Rape conviction rate won’t improve unless there is holistic change in system
The reasons behind low conviction rate of rape cases in India are: Victims retracting statements, delays in registering an FIR, faulty investigation, indifferent prosecutors, inconsistencies and contradictions in witness statements, insensitive judges and gruelling cross-examination of even minors by defence lawyers.editorials Updated: Aug 24, 2016 22:49 IST
It would not be incorrect to say that the December 16, 2012, gang rape of a paramedic in New Delhi raised the bar on the discussion on sexual violence against women. But, we have a long, long way to go when it comes to rape conviction. At a recent review meeting, led by Delhi’s department of women and child development, the Delhi Police shared invaluable data on conviction rates of rape cases in the city: The rate of conviction was as low as 29.37% in 2015. This is distressing since between 2011 and 2015, the conviction rate touched a high of 49.25 in 2012. A senior police officer who attended the meeting said that one of the reasons for the data reflecting a decline in conviction rate is that a case takes four or five years on an average to come to a conclusion and that impacts the conviction rate.
At the all-India level, the conviction rate for rape cases was 26.4%, 24.2% and 27.1% in 2011, 2012 and 2013, respectively. According to an analysis by IndiaSpend, conviction rates in West Bengal and former Andhra Pradesh are the worst among large Indian states. Only 11.6% of rape trials in Andhra Pradesh led to conviction in 2013, a marginal increase over 11.2% the previous year.
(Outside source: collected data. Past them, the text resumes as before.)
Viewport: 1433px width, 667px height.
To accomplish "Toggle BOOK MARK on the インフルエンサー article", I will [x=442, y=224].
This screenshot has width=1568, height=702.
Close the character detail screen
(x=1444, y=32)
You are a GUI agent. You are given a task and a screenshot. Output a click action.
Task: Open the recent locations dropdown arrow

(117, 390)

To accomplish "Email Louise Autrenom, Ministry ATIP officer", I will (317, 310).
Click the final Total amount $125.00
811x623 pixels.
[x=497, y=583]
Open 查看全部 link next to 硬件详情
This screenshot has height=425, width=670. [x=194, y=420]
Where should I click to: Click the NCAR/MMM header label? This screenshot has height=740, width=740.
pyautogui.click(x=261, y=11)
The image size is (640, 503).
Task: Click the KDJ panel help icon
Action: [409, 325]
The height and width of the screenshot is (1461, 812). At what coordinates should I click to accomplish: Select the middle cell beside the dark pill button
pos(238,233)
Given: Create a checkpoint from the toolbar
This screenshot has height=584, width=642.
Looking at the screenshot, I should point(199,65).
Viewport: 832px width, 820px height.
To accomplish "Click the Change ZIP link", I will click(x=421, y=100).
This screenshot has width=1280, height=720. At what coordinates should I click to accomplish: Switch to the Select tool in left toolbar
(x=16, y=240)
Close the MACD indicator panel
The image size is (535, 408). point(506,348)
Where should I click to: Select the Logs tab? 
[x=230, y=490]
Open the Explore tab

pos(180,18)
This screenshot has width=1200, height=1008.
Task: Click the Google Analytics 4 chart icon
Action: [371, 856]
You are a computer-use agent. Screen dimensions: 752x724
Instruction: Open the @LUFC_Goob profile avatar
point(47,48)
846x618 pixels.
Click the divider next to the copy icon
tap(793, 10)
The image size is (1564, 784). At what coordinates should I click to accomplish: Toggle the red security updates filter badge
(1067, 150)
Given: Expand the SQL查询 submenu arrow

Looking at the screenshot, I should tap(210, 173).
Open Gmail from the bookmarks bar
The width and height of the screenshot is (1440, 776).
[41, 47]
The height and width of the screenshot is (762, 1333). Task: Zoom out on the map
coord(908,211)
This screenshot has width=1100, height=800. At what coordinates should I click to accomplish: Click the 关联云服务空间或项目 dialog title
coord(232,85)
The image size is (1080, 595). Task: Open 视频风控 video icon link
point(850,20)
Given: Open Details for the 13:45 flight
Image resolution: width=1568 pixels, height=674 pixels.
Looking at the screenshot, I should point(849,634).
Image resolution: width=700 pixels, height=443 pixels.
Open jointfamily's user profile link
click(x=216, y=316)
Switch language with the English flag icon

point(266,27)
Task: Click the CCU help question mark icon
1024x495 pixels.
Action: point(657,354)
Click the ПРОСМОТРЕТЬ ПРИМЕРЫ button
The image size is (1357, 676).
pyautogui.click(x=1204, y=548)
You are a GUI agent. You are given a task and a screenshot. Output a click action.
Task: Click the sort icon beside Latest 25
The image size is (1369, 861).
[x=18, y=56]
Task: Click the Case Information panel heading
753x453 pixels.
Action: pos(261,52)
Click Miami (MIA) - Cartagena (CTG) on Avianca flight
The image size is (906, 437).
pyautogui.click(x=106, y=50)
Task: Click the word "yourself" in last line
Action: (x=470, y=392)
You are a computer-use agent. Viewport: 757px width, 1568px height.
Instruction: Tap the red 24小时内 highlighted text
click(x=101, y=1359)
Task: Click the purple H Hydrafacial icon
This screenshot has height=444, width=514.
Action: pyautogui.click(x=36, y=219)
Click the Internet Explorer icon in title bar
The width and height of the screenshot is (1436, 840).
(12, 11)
West Bengal had a conviction rate of 12.6% in 2013, an increase over the 2012 rate of 10.9. The reasons behind low conviction rate in India include: Victims retracting statements, delays in registering an FIR, faulty investigation, indifferent prosecutors, inconsistencies and contradictions in witness statements, insensitive judges and gruelling cross-examination of even minors by defence lawyers.
The rape conviction rate cannot improve in isolation. It can only do so if there is a holistic change in the system: For example, India’s over-burdened public health system simply cannot cope with such cases. The average gynaecologist has no training in conducting medical examinations and this mean victims get shortchanged. The collection, transport and storage of forensic evidence by the police must be improved because errors in this result in weak prosecutions, few convictions and lenient jail terms for convicted offenders. We need more courts, judges and prosecutors, and rape crisis intervention centres which can provide medical or psychological support for victims. Last but not the least, the system as a whole needs to be work towards ensuring that the victim is able to get back into the rhythm of normal life as soon as possible and with the least possible mental trauma.